News from the Greek energy market:
A. Approval of Principles and Rules on the distribution of the Assets-Liabilities and Expenses-Revenue of HEDNO S.A. for the opening of separate financial activity accounts.
RAE issued Decision 121/2017 approving the Principles and Rules on the distribution of the Assets-Liabilities and Expenses-Revenue of HEDNO S.A. that will enable the issue of individual Financial Statements for each of the company’s activities.
Principles and Rules approved by the aforementioned Decision pertain to HEDNO S.A. Financial Statements released in 2016 onwards.
B. Public Consultation on draft Presidential Decree regarding “Types and Content of Land Use”
HEDNO S.A. joined the Public e-consultation organized by the Ministry of Energy for discussing the draft Presidential Decree regarding “Types and Content of Land Use” (A1).
C. Regulatory framework regarding the validity period of electricity generation licenses issued by RES (“old licenses”).
RAE announced Decision 517/2016 on the definition and application of a regulatory framework regarding available options for the extension and renewal of the validity period of electricity generation licenses issued by RES before the application of Law 3468/2006 (“old licenses”), and proceeds with classification of the cases and clarification of the successive procedure (A2).
Α. EDSO for Smart Grids position paper on the Clean Energy Package (CEP)
Please see below summary of EDSO for Smart Grids position paper on the European Commission’s Clean Energy Package:
Distribution Network Operators shall continue acting as neutral market intermediaries by supporting customers and ensuring energy security
Distribution Network Operators must be provided with incentives for ensuring safety and energy quality through the use of flexible tools (instead of network expansion)
In order to incorporate into the Network renewable energy sources and prosumers, network use rates must reflect costs and take into account individual local network specifications. Subsidy of these charges by other community members must be avoided
Enabling Distribution Network Operators to develop and operate their own energy storage facilities without interference with the market is key for the security and quality in energy supply
For successful performance and delivery of their duties, Distribution Network Operators must be able to access and handle all essential data on behalf of the customers
The delineation of distinct roles and responsibilities for all new bodies operating within the energy market ensures they get a fair share in network charges and the improvement of the system
The launch of a new DSO body will enhance the Distribution Network Operators’ up-and-coming role and will guarantee its future continuation (attached).

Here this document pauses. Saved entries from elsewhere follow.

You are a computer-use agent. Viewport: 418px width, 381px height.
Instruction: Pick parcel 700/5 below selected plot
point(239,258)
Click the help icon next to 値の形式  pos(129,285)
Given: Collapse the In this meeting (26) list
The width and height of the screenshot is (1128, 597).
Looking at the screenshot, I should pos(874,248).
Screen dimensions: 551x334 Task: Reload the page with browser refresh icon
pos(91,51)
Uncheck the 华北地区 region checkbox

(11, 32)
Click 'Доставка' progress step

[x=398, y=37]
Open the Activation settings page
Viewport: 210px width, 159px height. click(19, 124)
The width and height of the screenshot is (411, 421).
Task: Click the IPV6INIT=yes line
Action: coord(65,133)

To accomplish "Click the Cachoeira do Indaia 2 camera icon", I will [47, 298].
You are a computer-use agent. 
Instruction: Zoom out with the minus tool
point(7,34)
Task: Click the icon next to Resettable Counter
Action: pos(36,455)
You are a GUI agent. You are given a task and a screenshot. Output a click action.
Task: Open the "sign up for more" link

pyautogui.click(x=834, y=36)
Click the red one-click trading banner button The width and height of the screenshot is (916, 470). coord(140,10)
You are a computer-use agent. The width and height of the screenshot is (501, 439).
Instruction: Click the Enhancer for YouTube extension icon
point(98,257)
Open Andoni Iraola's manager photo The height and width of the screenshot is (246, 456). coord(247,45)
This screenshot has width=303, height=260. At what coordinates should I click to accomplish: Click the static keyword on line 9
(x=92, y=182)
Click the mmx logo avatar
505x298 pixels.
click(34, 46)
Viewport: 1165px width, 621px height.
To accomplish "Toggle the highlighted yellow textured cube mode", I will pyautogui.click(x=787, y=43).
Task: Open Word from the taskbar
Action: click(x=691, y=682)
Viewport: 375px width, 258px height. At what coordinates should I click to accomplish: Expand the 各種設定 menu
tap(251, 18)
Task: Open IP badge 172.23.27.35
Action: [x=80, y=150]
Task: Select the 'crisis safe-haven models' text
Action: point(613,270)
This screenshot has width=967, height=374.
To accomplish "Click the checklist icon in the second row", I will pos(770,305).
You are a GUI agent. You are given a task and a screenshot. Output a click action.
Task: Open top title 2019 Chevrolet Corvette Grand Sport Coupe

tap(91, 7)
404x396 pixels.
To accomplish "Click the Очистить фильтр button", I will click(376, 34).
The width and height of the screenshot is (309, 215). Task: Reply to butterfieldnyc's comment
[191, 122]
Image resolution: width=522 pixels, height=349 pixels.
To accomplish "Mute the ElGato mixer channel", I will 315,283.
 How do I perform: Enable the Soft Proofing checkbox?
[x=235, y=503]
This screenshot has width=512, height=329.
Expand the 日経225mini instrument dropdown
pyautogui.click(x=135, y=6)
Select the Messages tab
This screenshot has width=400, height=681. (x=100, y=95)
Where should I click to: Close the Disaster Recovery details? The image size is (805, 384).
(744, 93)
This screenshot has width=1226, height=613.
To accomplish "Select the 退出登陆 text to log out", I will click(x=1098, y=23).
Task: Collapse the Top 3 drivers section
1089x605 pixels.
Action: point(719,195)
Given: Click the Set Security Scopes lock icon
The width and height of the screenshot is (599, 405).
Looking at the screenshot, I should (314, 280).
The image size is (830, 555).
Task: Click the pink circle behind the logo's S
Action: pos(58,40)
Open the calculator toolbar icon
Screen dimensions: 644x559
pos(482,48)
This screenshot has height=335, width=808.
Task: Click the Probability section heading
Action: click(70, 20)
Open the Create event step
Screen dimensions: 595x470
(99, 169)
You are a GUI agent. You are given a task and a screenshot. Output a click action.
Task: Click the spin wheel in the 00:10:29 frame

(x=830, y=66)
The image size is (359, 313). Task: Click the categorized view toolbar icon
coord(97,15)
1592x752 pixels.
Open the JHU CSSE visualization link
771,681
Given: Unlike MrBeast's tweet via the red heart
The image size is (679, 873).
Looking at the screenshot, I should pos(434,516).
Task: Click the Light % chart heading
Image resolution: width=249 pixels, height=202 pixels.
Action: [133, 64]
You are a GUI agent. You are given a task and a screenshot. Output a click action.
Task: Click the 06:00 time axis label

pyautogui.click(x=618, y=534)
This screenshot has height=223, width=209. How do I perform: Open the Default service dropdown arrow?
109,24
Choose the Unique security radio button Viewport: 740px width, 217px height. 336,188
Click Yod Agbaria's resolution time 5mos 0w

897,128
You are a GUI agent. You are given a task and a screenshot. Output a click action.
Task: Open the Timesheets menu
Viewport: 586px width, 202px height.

B. Cybersecurity in Europe
The developed interconnection taking place in the European energy grid has led plenty of European countries in the adoption of cybersecurity measures that use a new approach which takes into account the increasing number of RES, the widespread use of electric cars, the new digital infrastructure and the interconnected business technology.
According to a survey conducted by the European Commission in 2016, at least 80% of the companies in Europe have experienced cybersecurity-related incidents. The Commission had taken a series of measures before August 2016, when a new Network and Information Systems (NIS) Directive entered into force ensuring the establishment of computer security incident response teams and the cooperation among all member states.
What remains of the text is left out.